Advice on response function handling in multi-center study

There is some precedent/advice in this post, where we see in this multi-center FBA by Steven Meisler that response functions were averaged within-site:

Response functions for white matter, gray matter, and CSF were estimated with MRtrix3’s unsupervised dhollander algorithm (Dhollander et al., 2016; Dhollander et al., 2019). For each tissue compartment, site-specific average fiber response functions were calculated across participants (Raffelt et al., 2012b), which enable valid inter-subject comparisons while controlling for scanner differences across sites (Smith et al., 2022).

(Here it is in the code)

I couldn’t find any other advice on this, but it makes sense to me to average within site/scanner. Here’s my thinking, just rambling a bit. Why do we average response functions in in the first place? It’s because we want to apply the same spherical deconvolution operator to different subject images. This way, intersubject differences observed in FODs can be attributed completely to what we actually measure: the diffusion weighted MR signal.

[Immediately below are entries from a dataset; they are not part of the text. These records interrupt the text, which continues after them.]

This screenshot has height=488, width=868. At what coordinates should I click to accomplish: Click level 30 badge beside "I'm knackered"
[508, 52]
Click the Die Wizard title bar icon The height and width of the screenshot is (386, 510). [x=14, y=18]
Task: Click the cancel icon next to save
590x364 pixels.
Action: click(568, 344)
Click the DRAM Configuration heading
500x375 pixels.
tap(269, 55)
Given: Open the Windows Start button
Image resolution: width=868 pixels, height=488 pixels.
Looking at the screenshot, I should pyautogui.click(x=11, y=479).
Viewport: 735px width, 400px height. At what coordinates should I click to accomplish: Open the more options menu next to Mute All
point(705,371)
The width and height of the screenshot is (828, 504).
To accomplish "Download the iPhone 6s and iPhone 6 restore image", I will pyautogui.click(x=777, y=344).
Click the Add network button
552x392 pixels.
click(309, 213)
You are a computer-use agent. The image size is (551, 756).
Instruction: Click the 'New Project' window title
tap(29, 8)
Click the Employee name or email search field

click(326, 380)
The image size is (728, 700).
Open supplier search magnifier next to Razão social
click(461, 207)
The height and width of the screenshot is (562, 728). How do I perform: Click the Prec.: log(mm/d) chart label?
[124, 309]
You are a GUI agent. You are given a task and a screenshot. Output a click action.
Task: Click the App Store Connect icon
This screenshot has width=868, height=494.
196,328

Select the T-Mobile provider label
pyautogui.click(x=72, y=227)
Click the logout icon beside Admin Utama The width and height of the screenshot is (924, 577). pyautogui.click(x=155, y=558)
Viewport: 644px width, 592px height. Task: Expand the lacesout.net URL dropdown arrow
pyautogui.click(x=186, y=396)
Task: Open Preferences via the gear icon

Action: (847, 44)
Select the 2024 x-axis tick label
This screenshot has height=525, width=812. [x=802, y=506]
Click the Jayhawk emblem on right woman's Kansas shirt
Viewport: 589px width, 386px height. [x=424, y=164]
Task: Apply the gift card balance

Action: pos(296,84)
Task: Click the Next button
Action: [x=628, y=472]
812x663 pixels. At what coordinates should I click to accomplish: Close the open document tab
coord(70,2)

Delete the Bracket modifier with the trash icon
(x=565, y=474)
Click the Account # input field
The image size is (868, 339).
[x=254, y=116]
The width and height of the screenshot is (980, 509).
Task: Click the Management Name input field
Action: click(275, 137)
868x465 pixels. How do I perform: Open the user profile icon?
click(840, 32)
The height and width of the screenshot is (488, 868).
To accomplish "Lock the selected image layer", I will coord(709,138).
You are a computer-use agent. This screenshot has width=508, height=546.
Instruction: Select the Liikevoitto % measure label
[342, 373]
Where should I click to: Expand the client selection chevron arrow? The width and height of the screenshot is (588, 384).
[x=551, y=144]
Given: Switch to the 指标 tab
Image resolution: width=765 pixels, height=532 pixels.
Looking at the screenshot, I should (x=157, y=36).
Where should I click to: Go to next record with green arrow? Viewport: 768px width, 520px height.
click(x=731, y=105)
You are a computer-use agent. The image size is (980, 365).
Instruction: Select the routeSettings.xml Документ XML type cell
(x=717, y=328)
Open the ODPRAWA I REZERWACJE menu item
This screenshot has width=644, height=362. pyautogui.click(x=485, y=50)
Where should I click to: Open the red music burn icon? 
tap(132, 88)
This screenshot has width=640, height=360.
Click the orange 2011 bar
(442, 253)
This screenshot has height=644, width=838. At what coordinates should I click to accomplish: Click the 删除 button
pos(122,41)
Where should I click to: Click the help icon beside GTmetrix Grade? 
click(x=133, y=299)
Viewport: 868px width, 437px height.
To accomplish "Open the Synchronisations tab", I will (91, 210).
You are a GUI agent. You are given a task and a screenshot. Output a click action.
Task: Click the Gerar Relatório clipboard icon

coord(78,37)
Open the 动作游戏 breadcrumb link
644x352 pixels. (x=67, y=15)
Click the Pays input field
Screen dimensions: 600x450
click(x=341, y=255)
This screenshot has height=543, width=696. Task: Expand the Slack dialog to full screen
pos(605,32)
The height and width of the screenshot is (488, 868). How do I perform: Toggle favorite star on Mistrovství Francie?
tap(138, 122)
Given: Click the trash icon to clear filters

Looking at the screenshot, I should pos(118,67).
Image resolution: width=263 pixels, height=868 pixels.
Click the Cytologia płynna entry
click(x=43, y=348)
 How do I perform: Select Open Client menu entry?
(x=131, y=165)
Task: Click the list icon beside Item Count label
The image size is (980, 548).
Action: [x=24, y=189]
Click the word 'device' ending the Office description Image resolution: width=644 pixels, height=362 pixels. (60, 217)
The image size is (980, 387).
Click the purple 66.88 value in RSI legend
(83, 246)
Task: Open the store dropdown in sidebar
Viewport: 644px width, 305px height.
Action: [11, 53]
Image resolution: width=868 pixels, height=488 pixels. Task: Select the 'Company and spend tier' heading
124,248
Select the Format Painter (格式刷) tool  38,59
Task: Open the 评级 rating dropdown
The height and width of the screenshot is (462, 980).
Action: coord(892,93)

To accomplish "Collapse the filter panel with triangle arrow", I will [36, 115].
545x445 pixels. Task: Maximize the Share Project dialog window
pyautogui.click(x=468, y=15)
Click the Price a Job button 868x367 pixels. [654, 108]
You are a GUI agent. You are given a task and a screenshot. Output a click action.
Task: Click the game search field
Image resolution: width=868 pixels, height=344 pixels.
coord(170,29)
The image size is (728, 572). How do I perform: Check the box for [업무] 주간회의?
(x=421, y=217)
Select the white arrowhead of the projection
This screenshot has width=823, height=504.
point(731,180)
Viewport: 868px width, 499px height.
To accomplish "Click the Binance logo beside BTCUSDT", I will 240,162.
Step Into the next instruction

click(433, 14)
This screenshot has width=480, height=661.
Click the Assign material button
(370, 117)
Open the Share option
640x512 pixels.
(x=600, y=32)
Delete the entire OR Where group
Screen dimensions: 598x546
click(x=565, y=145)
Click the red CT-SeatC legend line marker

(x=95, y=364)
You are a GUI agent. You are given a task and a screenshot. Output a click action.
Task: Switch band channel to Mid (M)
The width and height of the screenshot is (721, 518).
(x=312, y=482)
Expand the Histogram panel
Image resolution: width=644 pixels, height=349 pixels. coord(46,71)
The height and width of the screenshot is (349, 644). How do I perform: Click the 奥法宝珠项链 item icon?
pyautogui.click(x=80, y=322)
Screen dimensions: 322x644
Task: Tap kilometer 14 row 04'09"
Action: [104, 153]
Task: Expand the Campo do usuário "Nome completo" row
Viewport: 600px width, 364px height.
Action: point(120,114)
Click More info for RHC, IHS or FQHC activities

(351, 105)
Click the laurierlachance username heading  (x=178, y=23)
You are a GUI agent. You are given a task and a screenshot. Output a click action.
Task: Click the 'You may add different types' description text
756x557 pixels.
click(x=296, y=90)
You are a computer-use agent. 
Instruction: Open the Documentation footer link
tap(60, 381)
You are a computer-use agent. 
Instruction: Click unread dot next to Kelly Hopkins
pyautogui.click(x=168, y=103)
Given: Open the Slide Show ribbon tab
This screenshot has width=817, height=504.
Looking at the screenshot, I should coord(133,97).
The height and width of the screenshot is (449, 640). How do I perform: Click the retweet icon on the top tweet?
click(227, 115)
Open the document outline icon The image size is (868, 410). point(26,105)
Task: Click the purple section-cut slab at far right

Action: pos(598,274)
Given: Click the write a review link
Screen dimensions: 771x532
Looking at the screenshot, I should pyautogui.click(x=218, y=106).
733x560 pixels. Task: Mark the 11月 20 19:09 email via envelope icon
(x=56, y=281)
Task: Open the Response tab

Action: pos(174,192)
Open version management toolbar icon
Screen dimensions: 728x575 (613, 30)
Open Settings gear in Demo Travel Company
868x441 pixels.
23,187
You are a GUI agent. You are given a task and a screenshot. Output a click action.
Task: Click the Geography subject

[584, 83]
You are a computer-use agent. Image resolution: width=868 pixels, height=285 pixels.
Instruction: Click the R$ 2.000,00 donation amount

With just one study site, we hope that the DWI signal reflects the character of the underlying diffusion process, so that intersubject differences in FODs characterize differences in the underlying diffusion process and nothing else. Now if there are multiple sites/scanners then we lose that perk no matter what: whether we use the same response function or not, intersubject differences for subjects from different sites/scanners could be attributed to site/scanner effects. So we might as well estimate separate response functions. Basically, if we expect the signal response to be different between two image acquisitions for the same underlying diffusion (e.g. different sites/scanners) then we should estimate response functions separately when applying CSD to these acquisitions. Using different response functions for different sites/scanners is a form of data harmonization, and in a multicenter study there would probably need to be further harmonization anyway in the dowstream computed measures.